→ Task goal: Return the following from the records below: each line, word for word, starting with the line that contains "Thợ Sửa Khóa Tại Tây Ninh (230, 545)" and going on through the line that contains "Sửa Khóa Xe Máy Hà Nội (229, 159)", with nothing outside that range.

══ Material provided

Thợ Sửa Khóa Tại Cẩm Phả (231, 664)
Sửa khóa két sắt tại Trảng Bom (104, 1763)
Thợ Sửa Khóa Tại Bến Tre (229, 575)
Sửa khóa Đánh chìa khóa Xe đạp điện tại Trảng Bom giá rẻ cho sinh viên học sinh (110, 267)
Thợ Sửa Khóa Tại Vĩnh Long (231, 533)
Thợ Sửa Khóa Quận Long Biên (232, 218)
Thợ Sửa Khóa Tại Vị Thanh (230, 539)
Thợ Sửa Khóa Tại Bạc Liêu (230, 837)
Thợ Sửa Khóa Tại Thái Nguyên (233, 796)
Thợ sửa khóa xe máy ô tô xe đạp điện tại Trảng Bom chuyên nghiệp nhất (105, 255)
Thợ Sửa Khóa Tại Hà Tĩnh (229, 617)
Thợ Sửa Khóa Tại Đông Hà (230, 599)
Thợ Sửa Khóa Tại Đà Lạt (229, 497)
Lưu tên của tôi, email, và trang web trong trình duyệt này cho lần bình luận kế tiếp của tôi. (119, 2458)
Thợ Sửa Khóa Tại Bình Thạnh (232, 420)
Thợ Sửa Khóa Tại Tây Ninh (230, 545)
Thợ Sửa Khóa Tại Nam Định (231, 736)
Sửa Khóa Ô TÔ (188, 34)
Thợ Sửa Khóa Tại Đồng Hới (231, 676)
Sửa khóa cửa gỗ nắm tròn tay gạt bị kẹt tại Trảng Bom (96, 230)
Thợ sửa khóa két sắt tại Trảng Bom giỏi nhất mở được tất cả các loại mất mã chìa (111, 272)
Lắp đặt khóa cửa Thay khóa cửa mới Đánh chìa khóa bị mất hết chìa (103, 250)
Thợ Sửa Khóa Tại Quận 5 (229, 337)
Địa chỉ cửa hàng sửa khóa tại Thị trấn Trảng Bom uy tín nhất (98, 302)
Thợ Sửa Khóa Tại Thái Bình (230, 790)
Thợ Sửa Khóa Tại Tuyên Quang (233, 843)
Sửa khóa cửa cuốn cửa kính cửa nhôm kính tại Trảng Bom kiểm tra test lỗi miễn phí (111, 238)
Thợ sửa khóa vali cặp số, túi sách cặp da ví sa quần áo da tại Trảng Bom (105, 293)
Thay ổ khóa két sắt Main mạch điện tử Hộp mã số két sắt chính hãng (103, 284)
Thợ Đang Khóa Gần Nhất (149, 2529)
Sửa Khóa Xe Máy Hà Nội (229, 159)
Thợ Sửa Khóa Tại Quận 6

════

→ Task answer:
Thợ Sửa Khóa Tại Tây Ninh (230, 545)
Thợ Sửa Khóa Tại Nam Định (231, 736)
Sửa Khóa Ô TÔ (188, 34)
Thợ Sửa Khóa Tại Đồng Hới (231, 676)
Sửa khóa cửa gỗ nắm tròn tay gạt bị kẹt tại Trảng Bom (96, 230)
Thợ sửa khóa két sắt tại Trảng Bom giỏi nhất mở được tất cả các loại mất mã chìa (111, 272)
Lắp đặt khóa cửa Thay khóa cửa mới Đánh chìa khóa bị mất hết chìa (103, 250)
Thợ Sửa Khóa Tại Quận 5 (229, 337)
Địa chỉ cửa hàng sửa khóa tại Thị trấn Trảng Bom uy tín nhất (98, 302)
Thợ Sửa Khóa Tại Thái Bình (230, 790)
Thợ Sửa Khóa Tại Tuyên Quang (233, 843)
Sửa khóa cửa cuốn cửa kính cửa nhôm kính tại Trảng Bom kiểm tra test lỗi miễn phí (111, 238)
Thợ sửa khóa vali cặp số, túi sách cặp da ví sa quần áo da tại Trảng Bom (105, 293)
Thay ổ khóa két sắt Main mạch điện tử Hộp mã số két sắt chính hãng (103, 284)
Thợ Đang Khóa Gần Nhất (149, 2529)
Sửa Khóa Xe Máy Hà Nội (229, 159)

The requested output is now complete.